▶ [EXERCISE A]
Answer these questions from the passage on mobile field cloud services.
(i) Which initiative does the passage call the most important for standardizing mobile web services?
(ii) What three mechanisms does it name as being of particular interest to field services?
(iii) What information can dispatchers use to determine the location of field workers?
▶ [EXERCISE B] Write the next part of the passage on mobile field cloud services, starting after its final sentence.

Such problems have given rise to initiatives for standardizing mobile web services. The most important of these initiatives is the Open Mobile Alliance and the mobile web services frameworks that are examined below.

 

Mobile Field Cloud Services

Cloud Services

Companies that can outfit their employees with devices like PDAs, laptops, multifunction smartphones, or pagers will begin to bridge the costly chasm between the field and the back office.

 

For example, transportation costs for remote employees can be significantly reduced, and productivity can be significantly improved by eliminating needless journeys back to the office to file reports, collect parts, or simply deliver purchase orders.

 

Wireless services are evolving toward the goal of delivering the right cloud service to whoever needs it, for example, employees, suppliers, partners, and customers, at the right place, at the right time, and on any device of their choice.

 

The combination of wireless handheld devices and cloud service delivery technologies poses the opportunity for an entirely new paradigm of information access that in the enterprise context can substantially reduce delays in the transaction and fulfillment process and lead to improved cash flow and profitability.

 

A field cloud services solution automates, standardizes, and streamlines manual processes in an enterprise and helps centralize disparate systems associated with customer service life-cycle management including customer contact, scheduling and dispatching, mobile workforce communications, resource optimization, work order management, time, labor, material tracking, billing, and payroll.

 

A field web services solution links seamlessly all elements of an enterprise’s field service operation—customers, service engineers, suppliers, and the office—to the enterprise’s stationary infrastructure, wireless communications, and mobile devices. Field web services provide real-time visibility and control of all calls and commitments, resources, and operations.

 

They effectively manage business activities such as call taking and escalation, scheduling and dispatching, customer entitlements and SLAs, work orders, service contracts, time sheets, labor and equipment tracking, invoicing, resource utilization, reporting, and analytics.

 

Of particular interest to field services are location-based services, notification services, and service disambiguation as these mechanisms enable developers to build more sophisticated cloud service applications by providing accessible interfaces to advanced features and intelligent mobile features:

 

1. Location-based services provide information specific to a location using the latest positioning technologies and are a key part of the mobile web services suite. Dispatchers can use GPS or network-based positioning information to determine the location of field workers and optimally assign tasks (push model) based on geographic proximity.

 

Location-based services and applications enable enterprises to improve operational efficiencies by locating, tracking, and communicating with their field workforce in real time.

▶ [ENTRIES SUPPLIED]
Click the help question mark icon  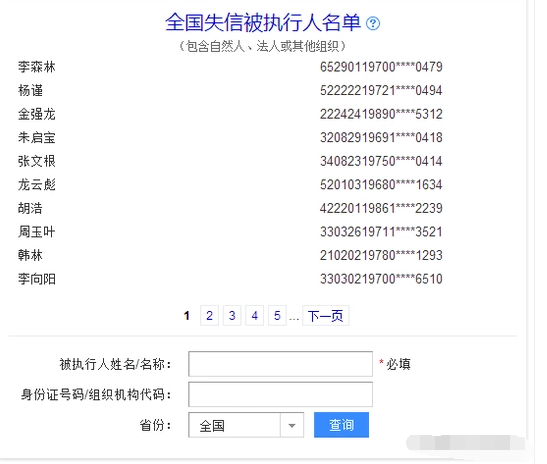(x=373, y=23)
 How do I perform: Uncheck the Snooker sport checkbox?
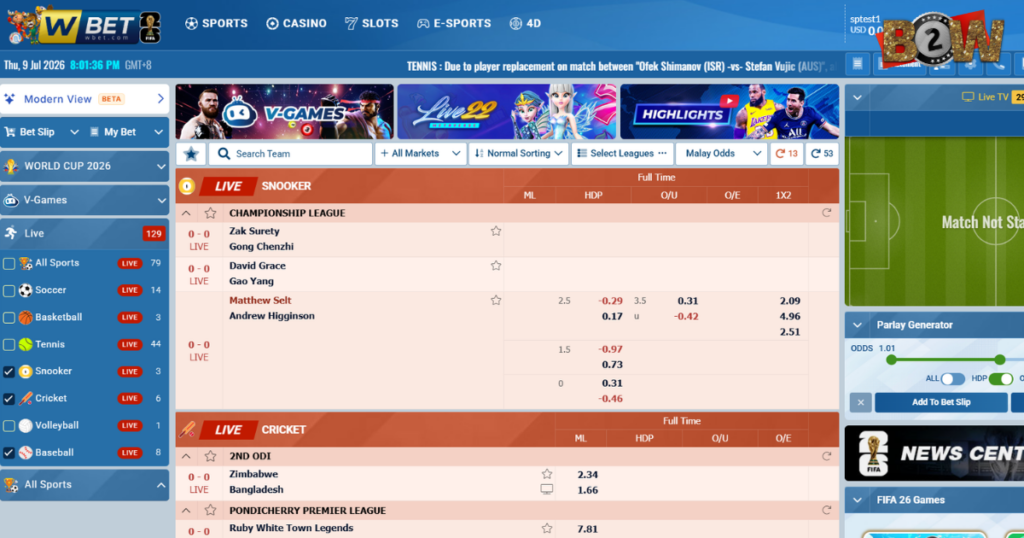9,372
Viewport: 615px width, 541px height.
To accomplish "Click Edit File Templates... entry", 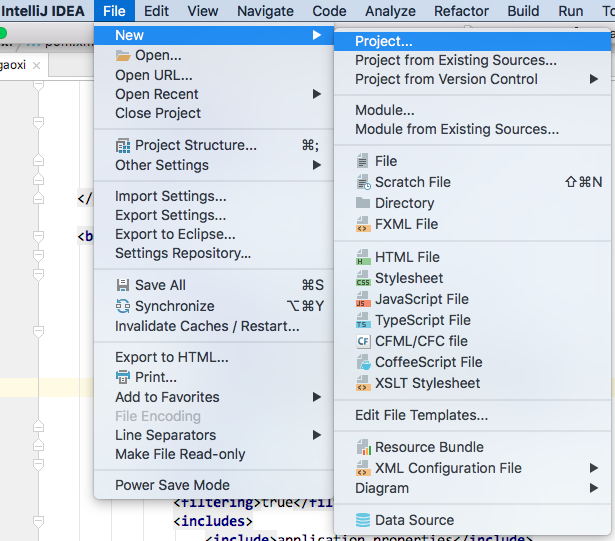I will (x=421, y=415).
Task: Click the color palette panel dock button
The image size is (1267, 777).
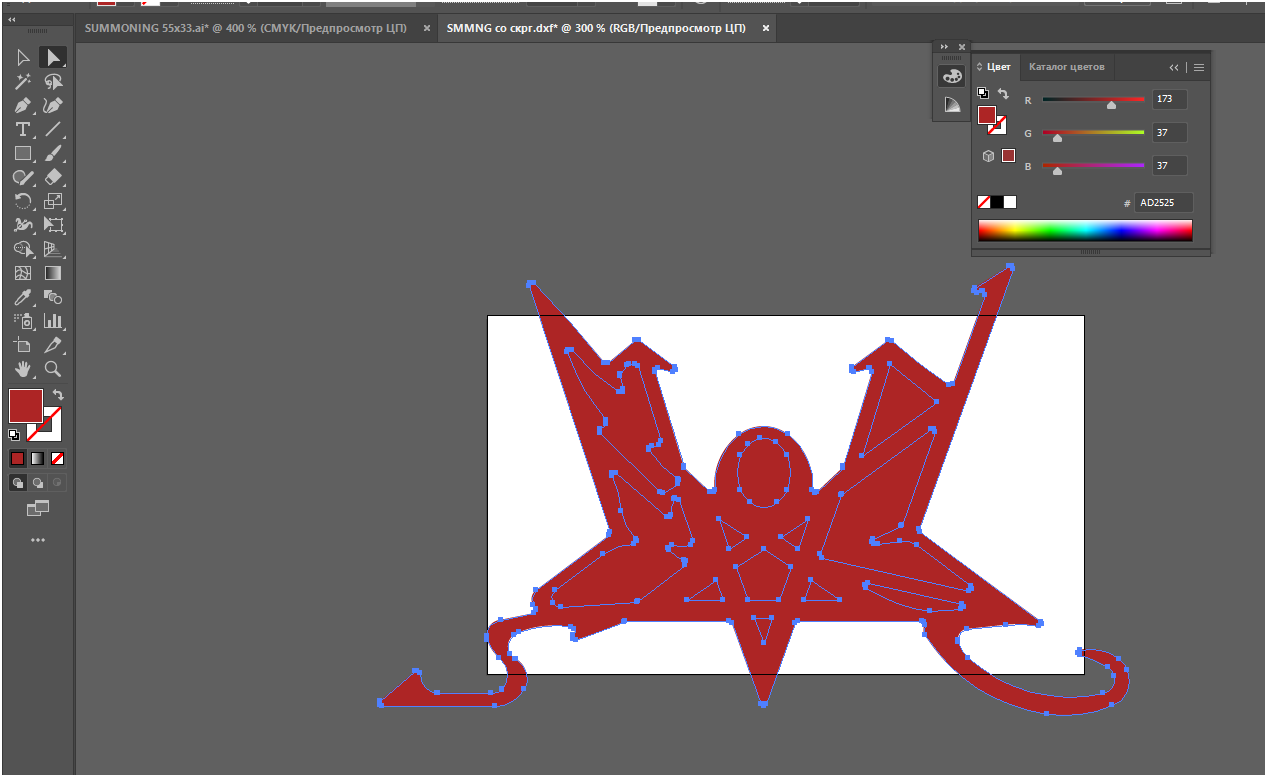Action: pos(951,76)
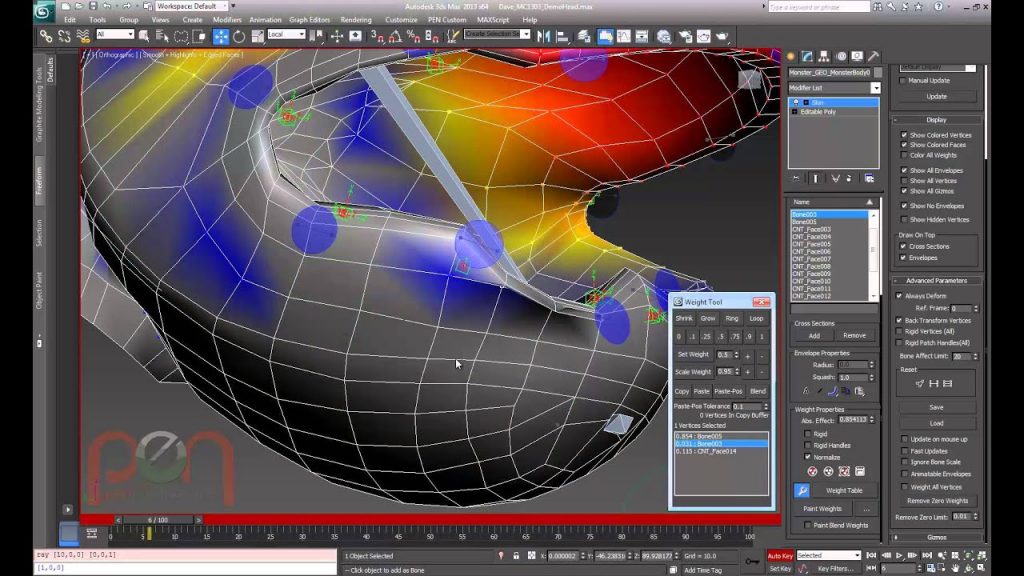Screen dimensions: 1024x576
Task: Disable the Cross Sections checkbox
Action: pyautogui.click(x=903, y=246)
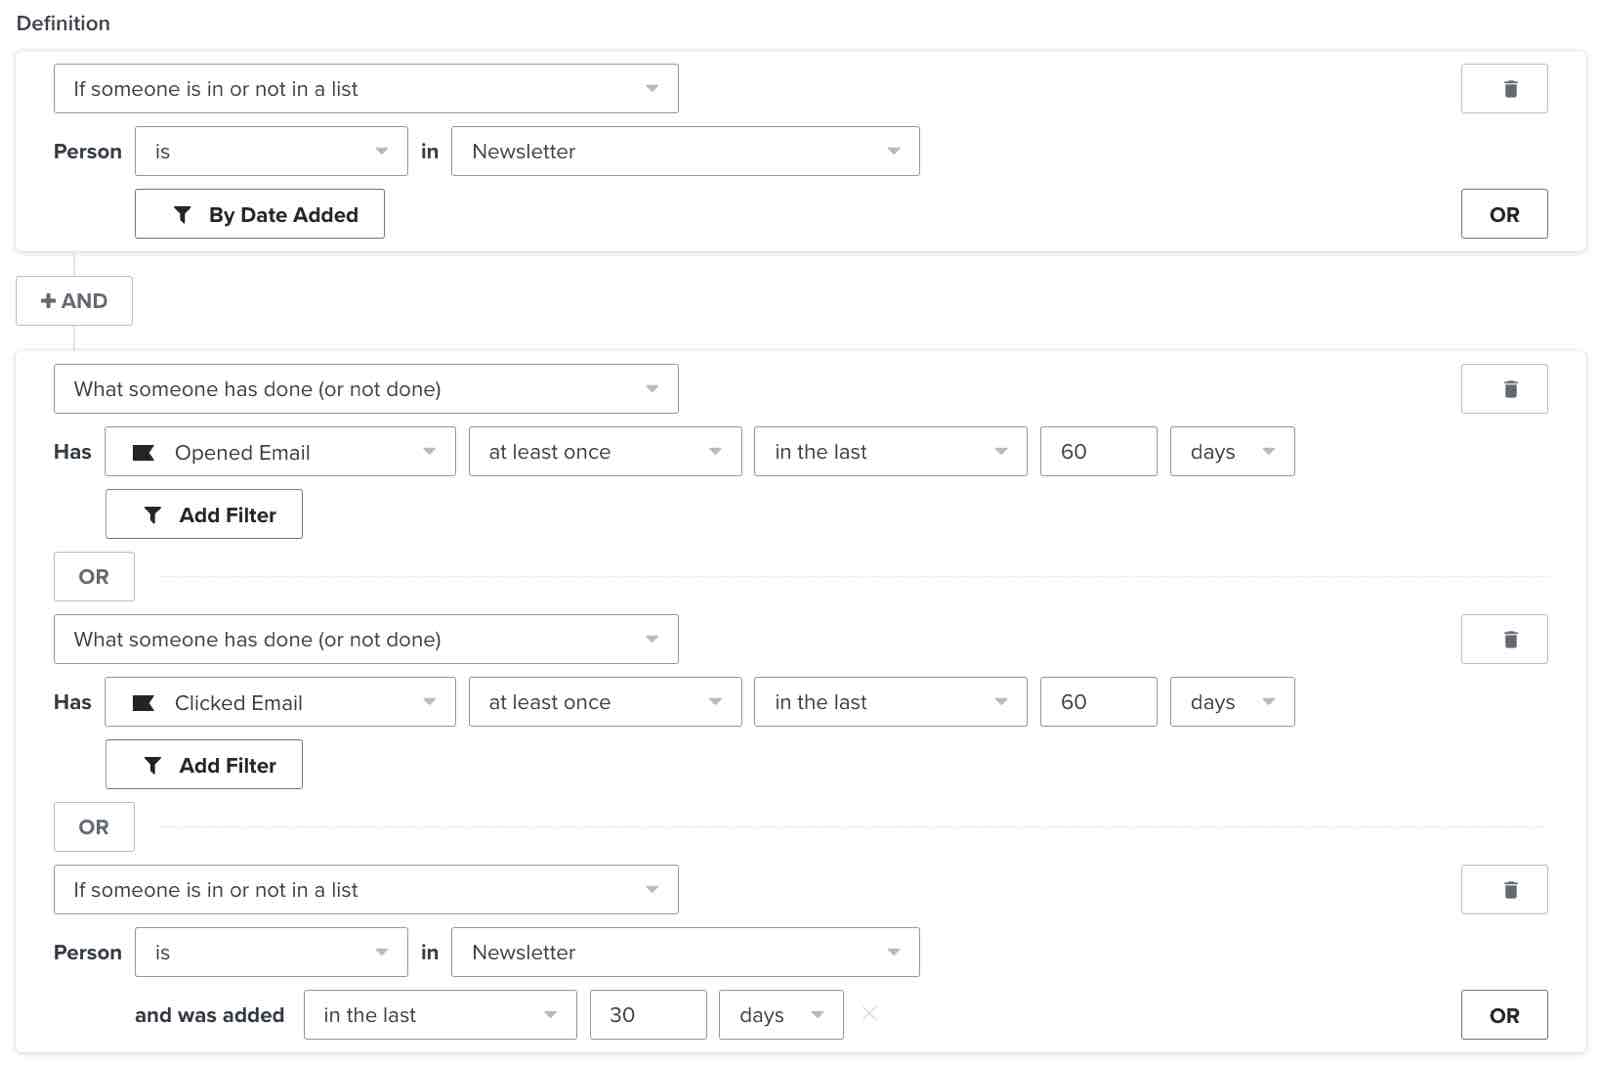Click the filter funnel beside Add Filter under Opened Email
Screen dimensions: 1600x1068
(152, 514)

▶ [ANSWER A]
(i) The Open Mobile Alliance.
(ii) Location-based services, notification services, and service disambiguation.
(iii) GPS or network-based positioning information.

▶ [ANSWER B]
For example, location-based services can be used to keep track of vehicles and employees, whether they are conducting service calls or delivering products. Trucks could be pulling in or out of a terminal, visiting a customer site, or picking up supplies from a manufacturing or distribution facility.

 

With location-based services, applications can get such things such as real-time status alerts, for example, estimated time of approach, arrival, departure, duration of the stop, current information on traffic, weather, and road conditions for both home-office and en route employees.

 

2. Notification services allow critical business to proceed uninterrupted when employees are away from their desks, by delivering notifications to their preferred mobile device. Employees can thus receive real-time notification when critical events occur, such as when incident reports are completed.

 

The combination of location-based and notification services provides added value by enabling such services as proximity-based notification and proximity-based actuation.

 

Proximity-based notification is a push or pulls interaction model that includes targeted advertising, automatic airport check-in, and sightseeing information. Proximity-based actuation is a push-pull interaction model, whose most typical example is payment based on proximity, for example, toll watch.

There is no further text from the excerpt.